• [Work instructions]
Starting with the line that includes "Contacto (1319, 1076)", write out every remaining line of the records below exactly as it appears, leaving out any images.

(Screenshot grounding data)

________________

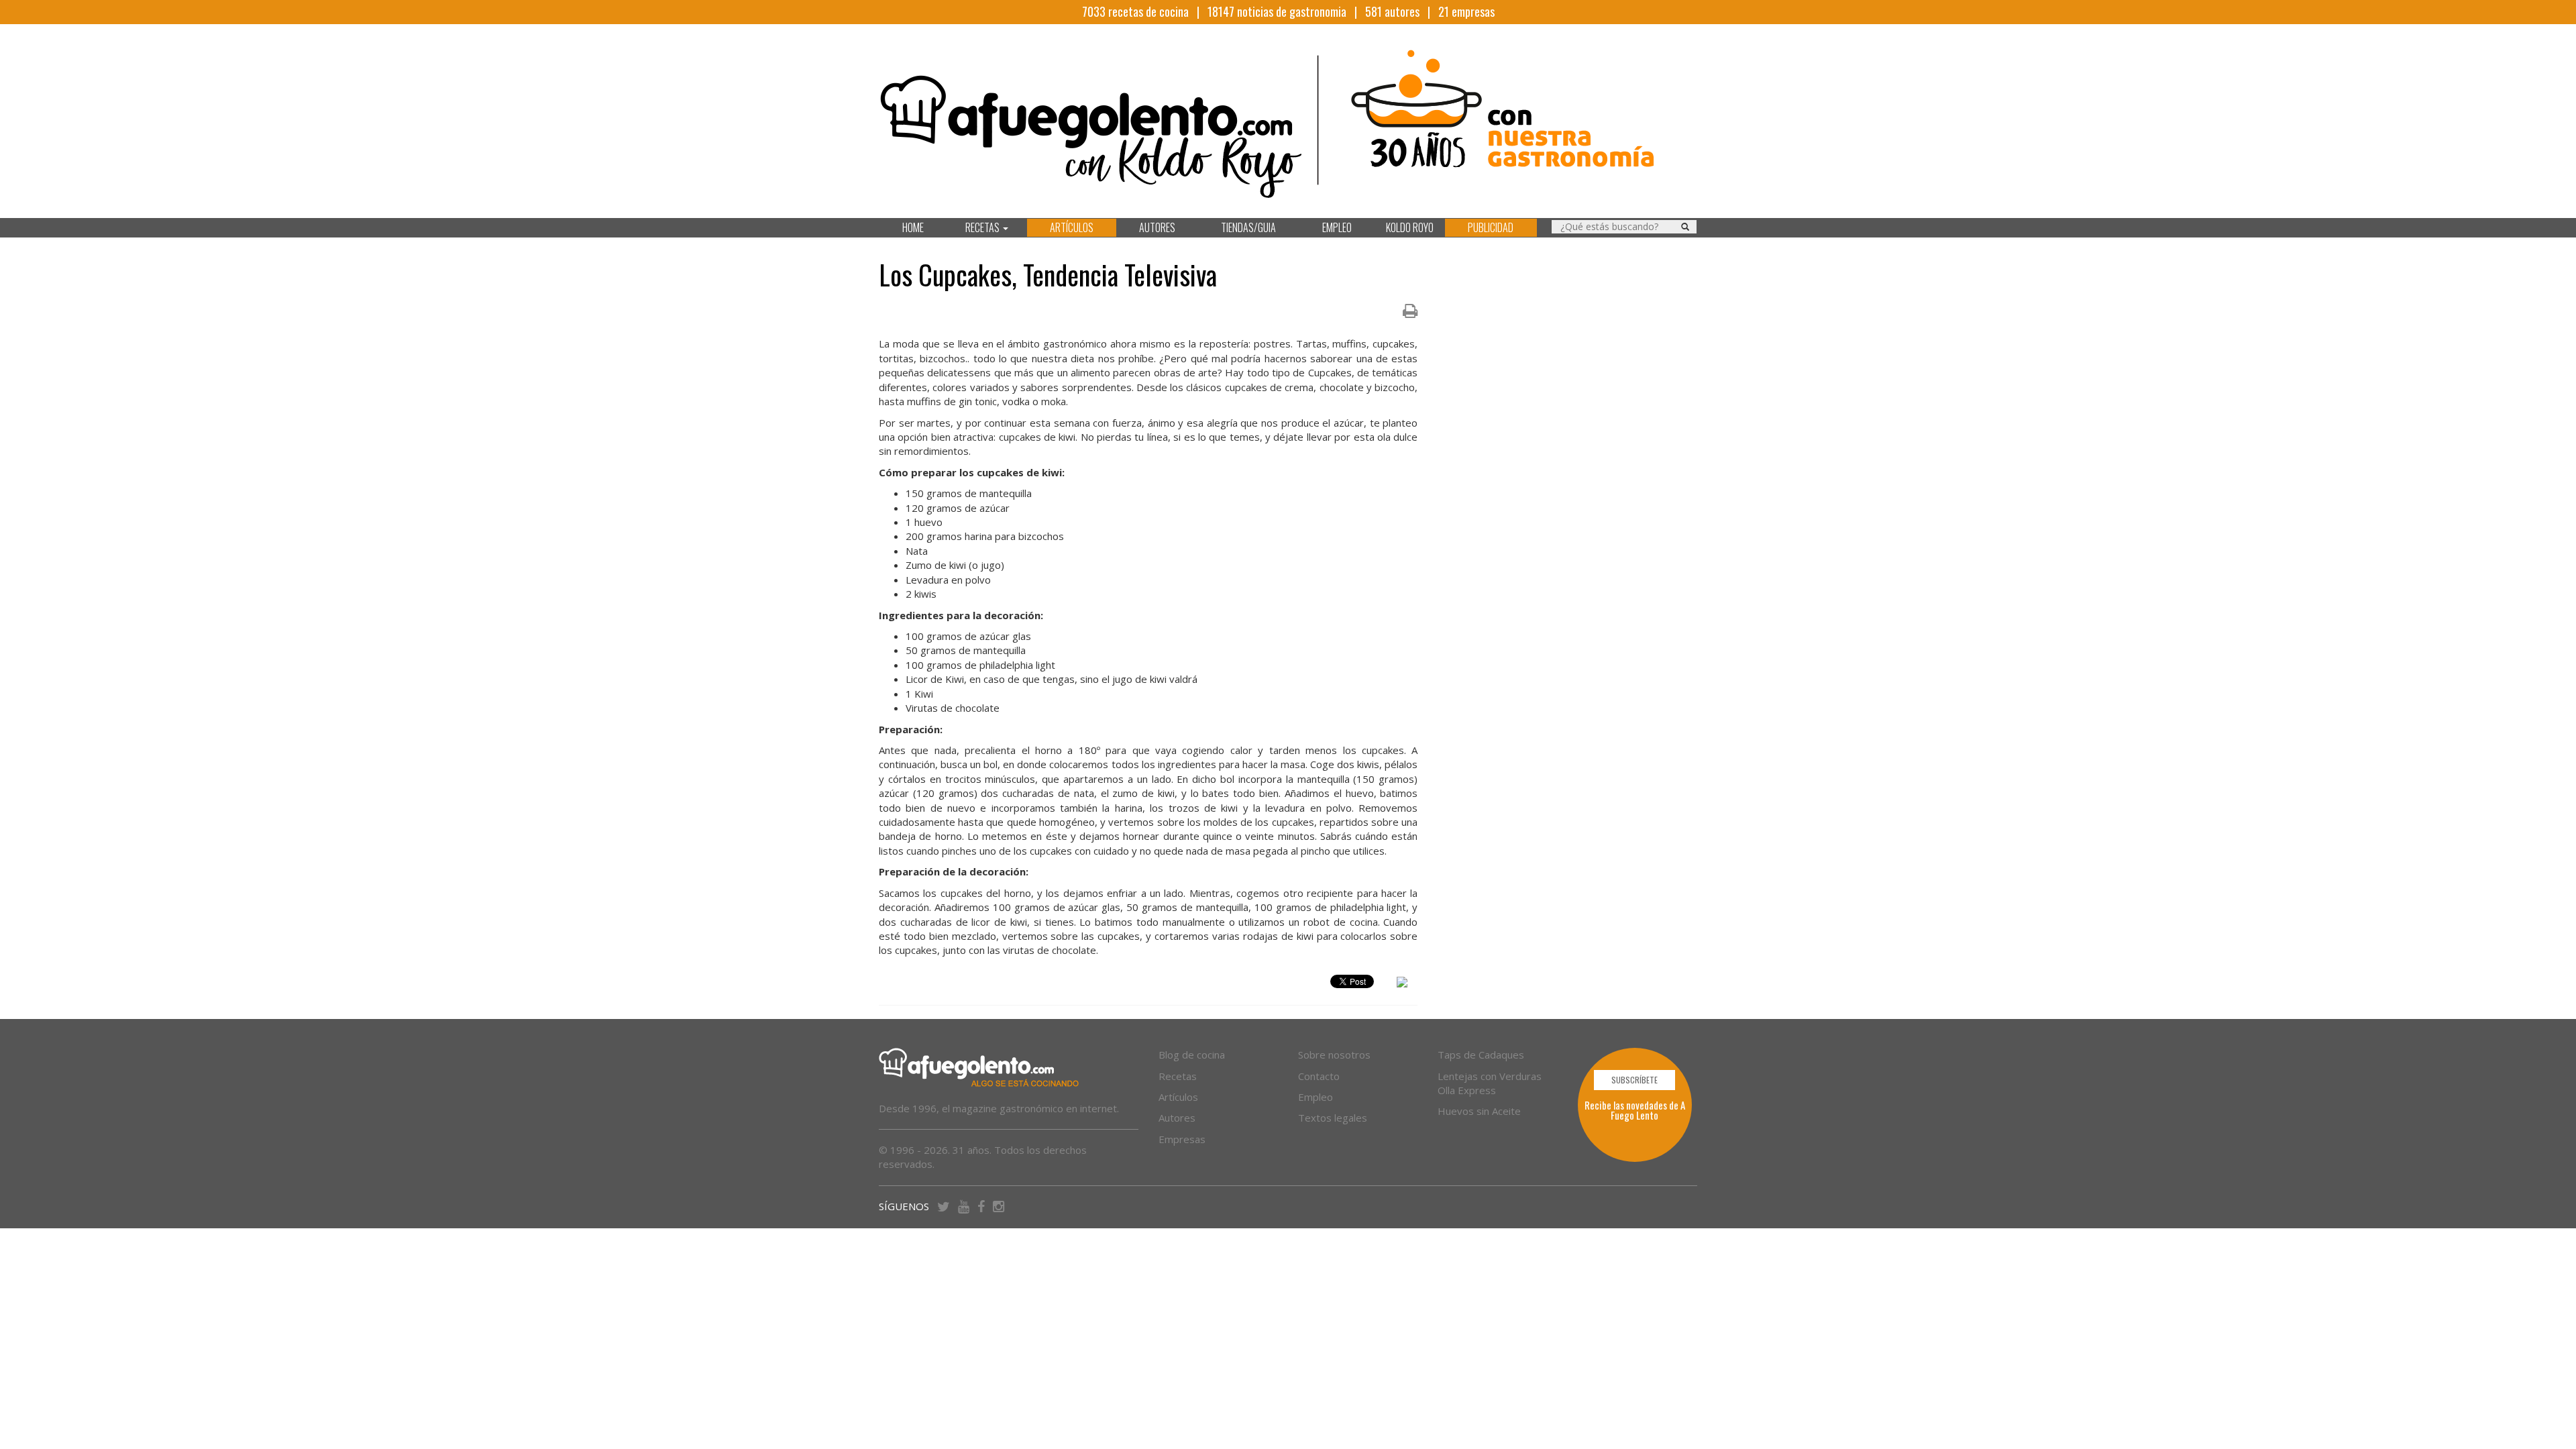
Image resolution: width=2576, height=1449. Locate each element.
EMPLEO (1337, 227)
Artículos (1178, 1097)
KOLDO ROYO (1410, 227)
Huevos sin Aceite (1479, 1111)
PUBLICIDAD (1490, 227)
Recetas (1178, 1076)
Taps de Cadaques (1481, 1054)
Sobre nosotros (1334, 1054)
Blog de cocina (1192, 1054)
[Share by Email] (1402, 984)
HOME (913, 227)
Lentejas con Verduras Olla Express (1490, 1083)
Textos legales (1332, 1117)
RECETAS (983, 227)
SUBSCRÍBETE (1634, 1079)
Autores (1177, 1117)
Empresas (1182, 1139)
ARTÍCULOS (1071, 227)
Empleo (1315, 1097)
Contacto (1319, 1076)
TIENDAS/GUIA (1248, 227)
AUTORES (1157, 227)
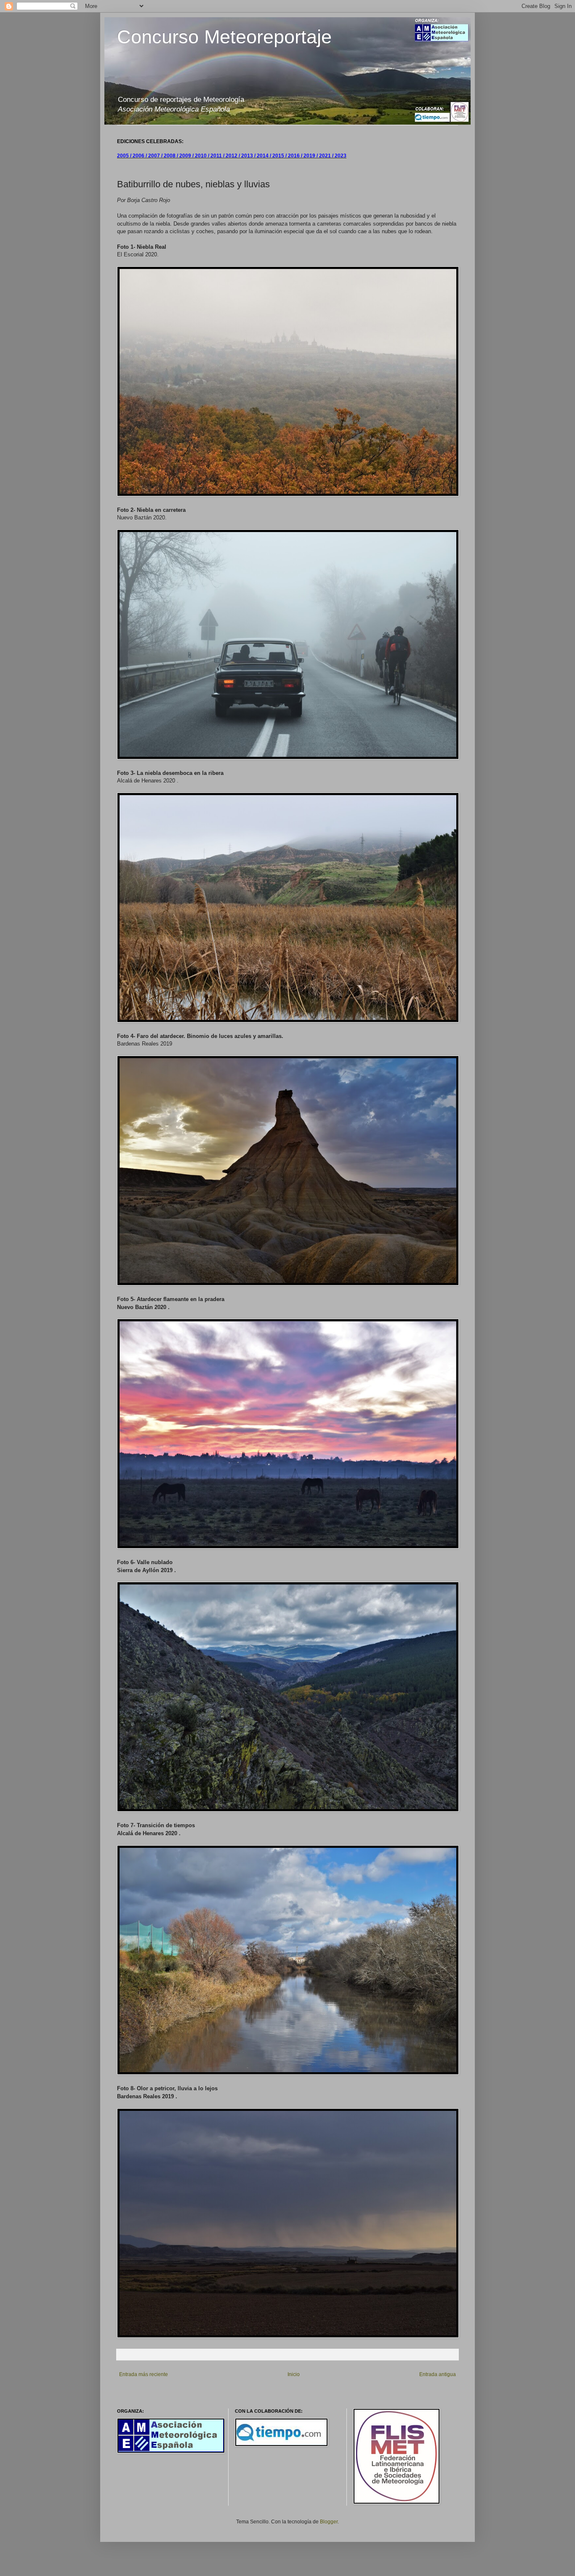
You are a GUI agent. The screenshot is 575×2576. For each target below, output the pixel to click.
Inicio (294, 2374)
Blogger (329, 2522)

________________

• [Completed exercise]
Contacto (1319, 1076)
TIENDAS/GUIA (1248, 227)
AUTORES (1157, 227)
You are a GUI agent. The screenshot is 575×2576. For each target below, output the pixel to click.
Inicio (294, 2374)
Blogger (329, 2522)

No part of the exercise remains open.